# Exercise directions
Can you lay out the records as a Markdown table with columns "No." and "Entry", starting with the line that contains "Home (293, 18)" and going on through the line that contains "Home (18, 29)", with blank lines left out?

** START Supplied data **

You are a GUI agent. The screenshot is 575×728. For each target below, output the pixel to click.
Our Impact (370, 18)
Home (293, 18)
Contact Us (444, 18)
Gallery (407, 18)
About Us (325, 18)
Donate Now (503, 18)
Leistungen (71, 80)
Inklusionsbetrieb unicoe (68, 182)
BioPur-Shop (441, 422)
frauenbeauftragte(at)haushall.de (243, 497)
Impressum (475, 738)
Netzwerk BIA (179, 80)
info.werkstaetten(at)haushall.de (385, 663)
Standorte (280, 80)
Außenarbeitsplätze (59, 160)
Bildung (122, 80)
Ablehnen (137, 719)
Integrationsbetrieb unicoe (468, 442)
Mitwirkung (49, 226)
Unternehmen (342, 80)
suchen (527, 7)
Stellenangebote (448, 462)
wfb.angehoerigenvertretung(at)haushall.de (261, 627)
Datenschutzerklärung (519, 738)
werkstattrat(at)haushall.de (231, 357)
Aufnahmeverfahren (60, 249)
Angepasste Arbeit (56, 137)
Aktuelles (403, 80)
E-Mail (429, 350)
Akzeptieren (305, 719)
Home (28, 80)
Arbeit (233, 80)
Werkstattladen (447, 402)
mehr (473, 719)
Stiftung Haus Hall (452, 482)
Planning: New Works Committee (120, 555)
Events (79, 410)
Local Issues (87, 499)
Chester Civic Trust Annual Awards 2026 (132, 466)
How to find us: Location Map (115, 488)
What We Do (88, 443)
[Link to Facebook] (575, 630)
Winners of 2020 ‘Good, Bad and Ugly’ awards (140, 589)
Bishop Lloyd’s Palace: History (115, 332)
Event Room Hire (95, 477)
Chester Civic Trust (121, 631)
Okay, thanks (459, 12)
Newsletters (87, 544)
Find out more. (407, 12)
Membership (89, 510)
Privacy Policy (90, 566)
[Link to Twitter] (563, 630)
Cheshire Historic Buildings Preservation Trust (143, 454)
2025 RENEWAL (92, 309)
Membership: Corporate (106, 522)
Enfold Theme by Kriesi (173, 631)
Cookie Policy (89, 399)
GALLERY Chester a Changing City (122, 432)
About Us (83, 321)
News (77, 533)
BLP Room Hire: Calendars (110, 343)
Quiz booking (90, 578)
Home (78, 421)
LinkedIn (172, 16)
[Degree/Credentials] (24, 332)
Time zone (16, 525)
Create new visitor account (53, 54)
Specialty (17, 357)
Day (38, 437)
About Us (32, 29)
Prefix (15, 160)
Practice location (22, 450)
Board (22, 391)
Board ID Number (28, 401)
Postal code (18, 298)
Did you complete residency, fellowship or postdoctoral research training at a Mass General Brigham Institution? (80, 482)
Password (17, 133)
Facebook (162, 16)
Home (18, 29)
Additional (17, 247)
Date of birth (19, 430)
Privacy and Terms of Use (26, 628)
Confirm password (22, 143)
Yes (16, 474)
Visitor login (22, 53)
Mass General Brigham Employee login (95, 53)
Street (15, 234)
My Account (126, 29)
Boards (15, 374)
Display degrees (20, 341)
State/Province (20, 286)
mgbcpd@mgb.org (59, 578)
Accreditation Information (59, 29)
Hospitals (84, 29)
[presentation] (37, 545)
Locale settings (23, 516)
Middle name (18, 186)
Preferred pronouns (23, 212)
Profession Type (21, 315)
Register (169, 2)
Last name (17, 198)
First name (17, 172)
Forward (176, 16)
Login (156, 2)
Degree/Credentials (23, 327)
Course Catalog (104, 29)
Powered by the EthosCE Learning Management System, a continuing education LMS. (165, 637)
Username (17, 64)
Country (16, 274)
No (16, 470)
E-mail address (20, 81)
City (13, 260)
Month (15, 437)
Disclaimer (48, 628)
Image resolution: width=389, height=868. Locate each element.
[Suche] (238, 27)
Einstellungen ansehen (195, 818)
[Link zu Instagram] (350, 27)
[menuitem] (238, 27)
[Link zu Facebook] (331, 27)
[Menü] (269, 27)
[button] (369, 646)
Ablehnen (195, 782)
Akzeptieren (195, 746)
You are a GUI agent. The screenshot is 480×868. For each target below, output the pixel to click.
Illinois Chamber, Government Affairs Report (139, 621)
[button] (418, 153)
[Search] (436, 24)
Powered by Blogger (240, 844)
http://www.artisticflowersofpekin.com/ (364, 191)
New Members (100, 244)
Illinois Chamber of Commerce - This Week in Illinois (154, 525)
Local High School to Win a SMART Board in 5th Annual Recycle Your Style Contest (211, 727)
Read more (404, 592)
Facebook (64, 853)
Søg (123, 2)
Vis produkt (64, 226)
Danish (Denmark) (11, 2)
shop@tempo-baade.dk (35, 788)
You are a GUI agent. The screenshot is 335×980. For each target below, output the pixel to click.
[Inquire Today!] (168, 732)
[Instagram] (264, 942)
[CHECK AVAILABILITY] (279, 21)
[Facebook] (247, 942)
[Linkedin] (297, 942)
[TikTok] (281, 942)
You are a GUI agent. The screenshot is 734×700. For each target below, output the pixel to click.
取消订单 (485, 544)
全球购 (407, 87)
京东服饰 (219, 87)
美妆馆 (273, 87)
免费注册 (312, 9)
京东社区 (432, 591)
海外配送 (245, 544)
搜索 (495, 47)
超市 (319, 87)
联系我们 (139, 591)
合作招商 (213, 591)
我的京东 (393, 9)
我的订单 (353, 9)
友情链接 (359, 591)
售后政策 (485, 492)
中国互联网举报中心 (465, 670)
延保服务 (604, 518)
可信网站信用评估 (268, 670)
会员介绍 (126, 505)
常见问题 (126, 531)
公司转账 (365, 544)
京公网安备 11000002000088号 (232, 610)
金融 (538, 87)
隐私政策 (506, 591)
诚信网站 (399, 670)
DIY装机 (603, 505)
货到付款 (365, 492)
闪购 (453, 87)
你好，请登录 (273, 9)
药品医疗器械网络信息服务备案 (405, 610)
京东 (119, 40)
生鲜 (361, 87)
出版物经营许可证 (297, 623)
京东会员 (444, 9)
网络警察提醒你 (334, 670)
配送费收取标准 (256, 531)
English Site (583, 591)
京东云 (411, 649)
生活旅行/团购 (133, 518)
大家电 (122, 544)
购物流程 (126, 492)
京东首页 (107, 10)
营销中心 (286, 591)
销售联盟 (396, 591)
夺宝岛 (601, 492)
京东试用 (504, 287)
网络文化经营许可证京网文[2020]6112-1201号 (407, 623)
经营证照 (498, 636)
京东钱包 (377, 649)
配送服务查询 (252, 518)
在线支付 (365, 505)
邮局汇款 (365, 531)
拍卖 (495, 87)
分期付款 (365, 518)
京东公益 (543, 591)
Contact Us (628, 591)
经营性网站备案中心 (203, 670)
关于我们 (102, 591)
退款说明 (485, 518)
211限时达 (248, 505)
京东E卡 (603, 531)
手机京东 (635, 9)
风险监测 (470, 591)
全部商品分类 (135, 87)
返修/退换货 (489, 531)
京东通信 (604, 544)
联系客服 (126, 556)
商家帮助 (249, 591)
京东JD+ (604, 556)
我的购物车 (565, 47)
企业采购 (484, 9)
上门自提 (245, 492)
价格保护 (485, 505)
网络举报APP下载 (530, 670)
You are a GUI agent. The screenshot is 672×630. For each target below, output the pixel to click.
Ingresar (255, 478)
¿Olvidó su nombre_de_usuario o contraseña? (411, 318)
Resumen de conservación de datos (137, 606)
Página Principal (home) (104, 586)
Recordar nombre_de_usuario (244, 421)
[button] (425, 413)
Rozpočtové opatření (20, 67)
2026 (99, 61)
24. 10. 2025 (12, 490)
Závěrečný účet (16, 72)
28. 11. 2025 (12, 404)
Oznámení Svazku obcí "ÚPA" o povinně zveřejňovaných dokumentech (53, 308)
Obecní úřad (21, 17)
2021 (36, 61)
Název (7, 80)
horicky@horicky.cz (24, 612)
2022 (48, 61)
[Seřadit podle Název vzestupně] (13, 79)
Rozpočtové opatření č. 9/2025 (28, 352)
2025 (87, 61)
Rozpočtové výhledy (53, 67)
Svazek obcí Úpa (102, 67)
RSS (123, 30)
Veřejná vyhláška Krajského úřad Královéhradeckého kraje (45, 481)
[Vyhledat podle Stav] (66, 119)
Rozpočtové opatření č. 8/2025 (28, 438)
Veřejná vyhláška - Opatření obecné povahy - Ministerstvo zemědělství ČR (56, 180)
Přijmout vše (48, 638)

** END Supplied data **

# Written response
| No. | Entry |
|---|---|
| 1 | Home (293, 18) |
| 2 | Contact Us (444, 18) |
| 3 | Gallery (407, 18) |
| 4 | About Us (325, 18) |
| 5 | Donate Now (503, 18) |
| 6 | Leistungen (71, 80) |
| 7 | Inklusionsbetrieb unicoe (68, 182) |
| 8 | BioPur-Shop (441, 422) |
| 9 | frauenbeauftragte(at)haushall.de (243, 497) |
| 10 | Impressum (475, 738) |
| 11 | Netzwerk BIA (179, 80) |
| 12 | info.werkstaetten(at)haushall.de (385, 663) |
| 13 | Standorte (280, 80) |
| 14 | Außenarbeitsplätze (59, 160) |
| 15 | Bildung (122, 80) |
| 16 | Ablehnen (137, 719) |
| 17 | Integrationsbetrieb unicoe (468, 442) |
| 18 | Mitwirkung (49, 226) |
| 19 | Unternehmen (342, 80) |
| 20 | suchen (527, 7) |
| 21 | Stellenangebote (448, 462) |
| 22 | wfb.angehoerigenvertretung(at)haushall.de (261, 627) |
| 23 | Datenschutzerklärung (519, 738) |
| 24 | werkstattrat(at)haushall.de (231, 357) |
| 25 | Aufnahmeverfahren (60, 249) |
| 26 | Angepasste Arbeit (56, 137) |
| 27 | Aktuelles (403, 80) |
| 28 | E-Mail (429, 350) |
| 29 | Akzeptieren (305, 719) |
| 30 | Home (28, 80) |
| 31 | Arbeit (233, 80) |
| 32 | Werkstattladen (447, 402) |
| 33 | mehr (473, 719) |
| 34 | Stiftung Haus Hall (452, 482) |
| 35 | Planning: New Works Committee (120, 555) |
| 36 | Events (79, 410) |
| 37 | Local Issues (87, 499) |
| 38 | Chester Civic Trust Annual Awards 2026 (132, 466) |
| 39 | How to find us: Location Map (115, 488) |
| 40 | What We Do (88, 443) |
| 41 | [Link to Facebook] (575, 630) |
| 42 | Winners of 2020 ‘Good, Bad and Ugly’ awards (140, 589) |
| 43 | Bishop Lloyd’s Palace: History (115, 332) |
| 44 | Event Room Hire (95, 477) |
| 45 | Chester Civic Trust (121, 631) |
| 46 | Okay, thanks (459, 12) |
| 47 | Newsletters (87, 544) |
| 48 | Find out more. (407, 12) |
| 49 | Membership (89, 510) |
| 50 | Privacy Policy (90, 566) |
| 51 | [Link to Twitter] (563, 630) |
| 52 | Cheshire Historic Buildings Preservation Trust (143, 454) |
| 53 | 2025 RENEWAL (92, 309) |
| 54 | Membership: Corporate (106, 522) |
| 55 | Enfold Theme by Kriesi (173, 631) |
| 56 | Cookie Policy (89, 399) |
| 57 | GALLERY Chester a Changing City (122, 432) |
| 58 | About Us (83, 321) |
| 59 | News (77, 533) |
| 60 | BLP Room Hire: Calendars (110, 343) |
| 61 | Quiz booking (90, 578) |
| 62 | Home (78, 421) |
| 63 | LinkedIn (172, 16) |
| 64 | [Degree/Credentials] (24, 332) |
| 65 | Time zone (16, 525) |
| 66 | Create new visitor account (53, 54) |
| 67 | Specialty (17, 357) |
| 68 | Day (38, 437) |
| 69 | About Us (32, 29) |
| 70 | Prefix (15, 160) |
| 71 | Practice location (22, 450) |
| 72 | Board (22, 391) |
| 73 | Board ID Number (28, 401) |
| 74 | Postal code (18, 298) |
| 75 | Did you complete residency, fellowship or postdoctoral research training at a Mass General Brigham Institution? (80, 482) |
| 76 | Password (17, 133) |
| 77 | Facebook (162, 16) |
| 78 | Home (18, 29) |